TITLE:
Endoscopic Sphinterotomy in Patients with Mild Acute Biliary Pancreatitis, in Situ Gallbladder and Alithiasic Bile Duct: Is It Justified?
AUTHORS:
Mario Anselmi Méndez, Ana María Gemmato Pascazi, Julio Salgado Oyarzún, Maritza Flores Opazo
KEYWORDS:
Pancreatitis, Endoscopic Sphincterotomy
JOURNAL NAME:
Open Journal of Gastroenterology,
Vol.11 No.7,
July
26,
2021
ABSTRACT: Objective: To compare the long-term results of the treatment of mild acute biliary
pancreatitis in patients with gallbladder in situ, without stones in the bile
duct, treated by cholecystectomy, and endoscopic sphincterotomy (ES) versus
simple cholecystectomy in the prevention of recurrence of this pathology.
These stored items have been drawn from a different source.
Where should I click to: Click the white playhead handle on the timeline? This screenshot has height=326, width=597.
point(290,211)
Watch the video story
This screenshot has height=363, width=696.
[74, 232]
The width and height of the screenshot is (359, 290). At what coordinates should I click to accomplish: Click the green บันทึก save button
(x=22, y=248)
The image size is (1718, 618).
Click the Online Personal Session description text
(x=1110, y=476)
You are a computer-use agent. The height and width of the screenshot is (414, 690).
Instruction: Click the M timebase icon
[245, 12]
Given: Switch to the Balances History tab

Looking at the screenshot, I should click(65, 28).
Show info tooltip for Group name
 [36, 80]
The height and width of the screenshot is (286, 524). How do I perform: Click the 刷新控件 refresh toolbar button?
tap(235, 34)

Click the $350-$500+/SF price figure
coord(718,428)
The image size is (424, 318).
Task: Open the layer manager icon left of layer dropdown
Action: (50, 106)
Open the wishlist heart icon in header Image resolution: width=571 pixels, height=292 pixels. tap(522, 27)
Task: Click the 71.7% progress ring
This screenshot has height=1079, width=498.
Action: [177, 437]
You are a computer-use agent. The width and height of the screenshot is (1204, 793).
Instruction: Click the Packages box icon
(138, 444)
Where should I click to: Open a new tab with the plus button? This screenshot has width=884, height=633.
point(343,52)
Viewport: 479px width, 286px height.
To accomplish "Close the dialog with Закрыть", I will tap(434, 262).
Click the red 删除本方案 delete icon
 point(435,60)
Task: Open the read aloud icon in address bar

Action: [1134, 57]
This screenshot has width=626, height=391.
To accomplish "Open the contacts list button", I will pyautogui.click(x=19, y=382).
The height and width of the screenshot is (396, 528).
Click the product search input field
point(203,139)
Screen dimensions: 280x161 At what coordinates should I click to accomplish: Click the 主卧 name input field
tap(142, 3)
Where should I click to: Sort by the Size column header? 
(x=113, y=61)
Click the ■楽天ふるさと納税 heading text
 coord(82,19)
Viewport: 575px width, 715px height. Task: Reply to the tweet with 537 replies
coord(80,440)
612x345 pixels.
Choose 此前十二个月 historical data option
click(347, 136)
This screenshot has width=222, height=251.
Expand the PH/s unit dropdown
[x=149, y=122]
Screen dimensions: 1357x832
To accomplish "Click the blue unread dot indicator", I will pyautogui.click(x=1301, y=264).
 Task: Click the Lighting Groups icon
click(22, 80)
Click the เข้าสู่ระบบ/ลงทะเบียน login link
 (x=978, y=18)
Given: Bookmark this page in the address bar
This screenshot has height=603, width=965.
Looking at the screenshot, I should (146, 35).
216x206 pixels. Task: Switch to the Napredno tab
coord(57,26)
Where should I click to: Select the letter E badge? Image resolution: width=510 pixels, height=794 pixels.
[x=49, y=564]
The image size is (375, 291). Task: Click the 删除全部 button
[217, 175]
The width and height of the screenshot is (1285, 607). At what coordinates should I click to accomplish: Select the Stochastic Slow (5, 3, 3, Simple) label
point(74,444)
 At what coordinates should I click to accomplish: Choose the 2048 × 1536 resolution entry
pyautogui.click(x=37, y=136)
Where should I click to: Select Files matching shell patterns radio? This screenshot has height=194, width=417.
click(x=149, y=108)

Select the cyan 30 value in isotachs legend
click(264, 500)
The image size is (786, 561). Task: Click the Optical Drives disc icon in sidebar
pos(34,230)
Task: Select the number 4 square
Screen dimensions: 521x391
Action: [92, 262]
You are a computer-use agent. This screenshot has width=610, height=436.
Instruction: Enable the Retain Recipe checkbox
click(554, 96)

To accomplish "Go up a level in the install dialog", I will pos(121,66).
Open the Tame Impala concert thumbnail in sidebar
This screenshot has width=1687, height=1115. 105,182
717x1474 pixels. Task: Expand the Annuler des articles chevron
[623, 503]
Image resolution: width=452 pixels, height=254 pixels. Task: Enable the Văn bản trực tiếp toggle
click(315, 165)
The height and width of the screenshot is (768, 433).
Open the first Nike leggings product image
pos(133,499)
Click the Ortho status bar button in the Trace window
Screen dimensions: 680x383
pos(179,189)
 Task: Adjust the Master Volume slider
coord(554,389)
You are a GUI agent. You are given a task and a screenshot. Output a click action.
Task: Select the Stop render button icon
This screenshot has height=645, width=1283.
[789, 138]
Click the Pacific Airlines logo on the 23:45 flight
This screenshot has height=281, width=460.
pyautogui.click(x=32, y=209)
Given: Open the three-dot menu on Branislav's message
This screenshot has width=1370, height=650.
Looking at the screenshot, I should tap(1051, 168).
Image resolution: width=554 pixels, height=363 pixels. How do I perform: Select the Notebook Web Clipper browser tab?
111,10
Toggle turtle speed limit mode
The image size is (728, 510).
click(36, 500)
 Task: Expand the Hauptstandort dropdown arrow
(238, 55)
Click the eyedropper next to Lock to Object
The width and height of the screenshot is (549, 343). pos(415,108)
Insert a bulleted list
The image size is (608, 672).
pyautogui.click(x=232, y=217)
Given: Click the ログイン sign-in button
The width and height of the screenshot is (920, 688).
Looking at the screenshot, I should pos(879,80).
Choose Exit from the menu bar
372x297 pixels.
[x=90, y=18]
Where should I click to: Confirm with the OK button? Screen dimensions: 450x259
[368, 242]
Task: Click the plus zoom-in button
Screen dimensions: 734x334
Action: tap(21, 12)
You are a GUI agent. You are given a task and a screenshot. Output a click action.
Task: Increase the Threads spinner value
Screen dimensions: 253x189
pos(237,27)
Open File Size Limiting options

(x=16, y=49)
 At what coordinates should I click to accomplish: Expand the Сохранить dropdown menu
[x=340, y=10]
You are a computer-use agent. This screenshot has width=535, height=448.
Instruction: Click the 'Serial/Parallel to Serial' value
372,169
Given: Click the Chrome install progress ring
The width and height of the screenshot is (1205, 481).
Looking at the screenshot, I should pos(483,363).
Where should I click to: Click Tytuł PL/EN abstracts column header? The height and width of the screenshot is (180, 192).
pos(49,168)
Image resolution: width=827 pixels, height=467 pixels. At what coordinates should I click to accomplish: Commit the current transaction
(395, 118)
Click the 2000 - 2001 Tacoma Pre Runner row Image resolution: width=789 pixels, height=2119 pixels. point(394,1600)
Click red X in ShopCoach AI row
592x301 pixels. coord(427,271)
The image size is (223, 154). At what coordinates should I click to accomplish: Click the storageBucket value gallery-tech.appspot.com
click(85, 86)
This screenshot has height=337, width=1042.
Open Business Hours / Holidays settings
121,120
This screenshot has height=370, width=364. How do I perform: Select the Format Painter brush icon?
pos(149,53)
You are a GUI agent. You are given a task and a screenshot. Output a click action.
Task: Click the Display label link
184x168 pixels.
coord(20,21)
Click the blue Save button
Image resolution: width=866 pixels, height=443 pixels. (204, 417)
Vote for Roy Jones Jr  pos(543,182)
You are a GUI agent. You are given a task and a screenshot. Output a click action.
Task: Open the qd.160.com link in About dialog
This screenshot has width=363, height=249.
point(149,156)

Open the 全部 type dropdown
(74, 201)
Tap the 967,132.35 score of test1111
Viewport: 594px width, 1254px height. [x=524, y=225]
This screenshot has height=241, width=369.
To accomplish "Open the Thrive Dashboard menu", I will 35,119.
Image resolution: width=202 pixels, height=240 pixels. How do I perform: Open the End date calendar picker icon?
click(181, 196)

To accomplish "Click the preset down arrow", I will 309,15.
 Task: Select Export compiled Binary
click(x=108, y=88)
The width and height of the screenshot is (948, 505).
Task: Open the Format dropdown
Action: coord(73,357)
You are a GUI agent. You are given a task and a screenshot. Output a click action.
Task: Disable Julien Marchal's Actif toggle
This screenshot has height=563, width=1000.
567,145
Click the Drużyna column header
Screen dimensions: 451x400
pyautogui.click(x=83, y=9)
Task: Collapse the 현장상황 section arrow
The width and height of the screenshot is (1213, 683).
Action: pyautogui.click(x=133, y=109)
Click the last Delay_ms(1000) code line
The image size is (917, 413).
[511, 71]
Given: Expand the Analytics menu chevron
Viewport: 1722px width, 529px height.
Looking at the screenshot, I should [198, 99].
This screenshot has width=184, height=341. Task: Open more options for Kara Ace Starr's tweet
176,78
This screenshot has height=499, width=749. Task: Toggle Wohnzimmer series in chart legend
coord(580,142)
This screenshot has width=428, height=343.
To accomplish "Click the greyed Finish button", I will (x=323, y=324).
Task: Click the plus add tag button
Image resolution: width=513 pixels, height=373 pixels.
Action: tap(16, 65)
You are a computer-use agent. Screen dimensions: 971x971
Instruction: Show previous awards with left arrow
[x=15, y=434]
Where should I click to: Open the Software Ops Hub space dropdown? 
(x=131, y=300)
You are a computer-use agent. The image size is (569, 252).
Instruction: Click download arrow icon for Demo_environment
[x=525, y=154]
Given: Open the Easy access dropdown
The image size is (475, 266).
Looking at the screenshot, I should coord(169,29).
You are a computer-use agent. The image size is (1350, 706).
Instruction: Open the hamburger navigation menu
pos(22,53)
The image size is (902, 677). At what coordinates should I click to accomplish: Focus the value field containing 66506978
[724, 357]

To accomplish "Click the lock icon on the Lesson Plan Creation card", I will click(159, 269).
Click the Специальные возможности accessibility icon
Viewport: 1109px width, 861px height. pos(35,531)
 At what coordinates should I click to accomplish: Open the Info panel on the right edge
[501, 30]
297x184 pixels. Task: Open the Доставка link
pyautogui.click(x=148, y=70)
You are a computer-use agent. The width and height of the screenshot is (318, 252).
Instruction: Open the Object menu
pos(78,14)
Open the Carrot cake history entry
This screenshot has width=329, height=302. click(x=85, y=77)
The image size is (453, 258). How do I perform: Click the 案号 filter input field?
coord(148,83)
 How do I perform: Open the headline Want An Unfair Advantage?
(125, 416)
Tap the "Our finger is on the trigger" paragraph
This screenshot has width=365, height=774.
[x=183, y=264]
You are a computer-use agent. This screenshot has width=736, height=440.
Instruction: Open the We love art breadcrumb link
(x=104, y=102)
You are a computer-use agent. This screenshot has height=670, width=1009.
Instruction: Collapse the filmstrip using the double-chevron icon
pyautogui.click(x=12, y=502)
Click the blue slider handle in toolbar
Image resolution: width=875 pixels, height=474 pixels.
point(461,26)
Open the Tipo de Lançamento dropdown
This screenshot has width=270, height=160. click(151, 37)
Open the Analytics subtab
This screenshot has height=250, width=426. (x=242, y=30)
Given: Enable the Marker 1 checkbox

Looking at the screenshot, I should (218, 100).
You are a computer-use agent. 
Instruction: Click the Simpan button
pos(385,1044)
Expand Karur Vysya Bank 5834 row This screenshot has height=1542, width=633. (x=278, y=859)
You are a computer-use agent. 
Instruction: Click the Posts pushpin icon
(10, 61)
Material and Methods:
Between May 2008 and December 2012, 110 consecutive patients with a mild acute
biliary pancreatitis (ABP) were prospectively studied. None had undergone
cholecystectomy, and choledocholithiasis was ruled out by ERCP. Two groups of
patients were created and randomized: Group I (n = 55) who underwent ERCP plus
ES and Group II (n = 55) only had diagnostic ERCP. Patients were then referred
for cholecystectomy. Follow up was completed in 101 patients. Group I was made up of 53 patients and
Group II had 48 similar characteristics. Patients were followed for an average
of 105 months. At the end of the follow-up, 12 (22.6%) from Group I and 6
(12.5%) from Group II (p = 0.143) remained with the gallbladder in situ. Results: There were 53 patients
in Group I (100%). Only 42 (87.5%) of those in Group II evolved without
biliopancreatic complications (p = 0.0096). In the latter, 6 (12.5%) were
complicated, and 5 had not had cholecystectomy. In Group I patients, there was
no recurrence of acute biliary pancreatitis, but this was seen in 4 cases
(8.4%) in Group II (p = 0.0476). Group I also had 2 cases of biliary colic
(4.2%) and 2 cases of obstructive jaundice (4.2%). Conclusions : The risk of recurrence is significant in patients with mild acute
biliary pancreatitis, without bile duct stones, and in whom cholecystectomy is
not performed; thus, an ES is recommended.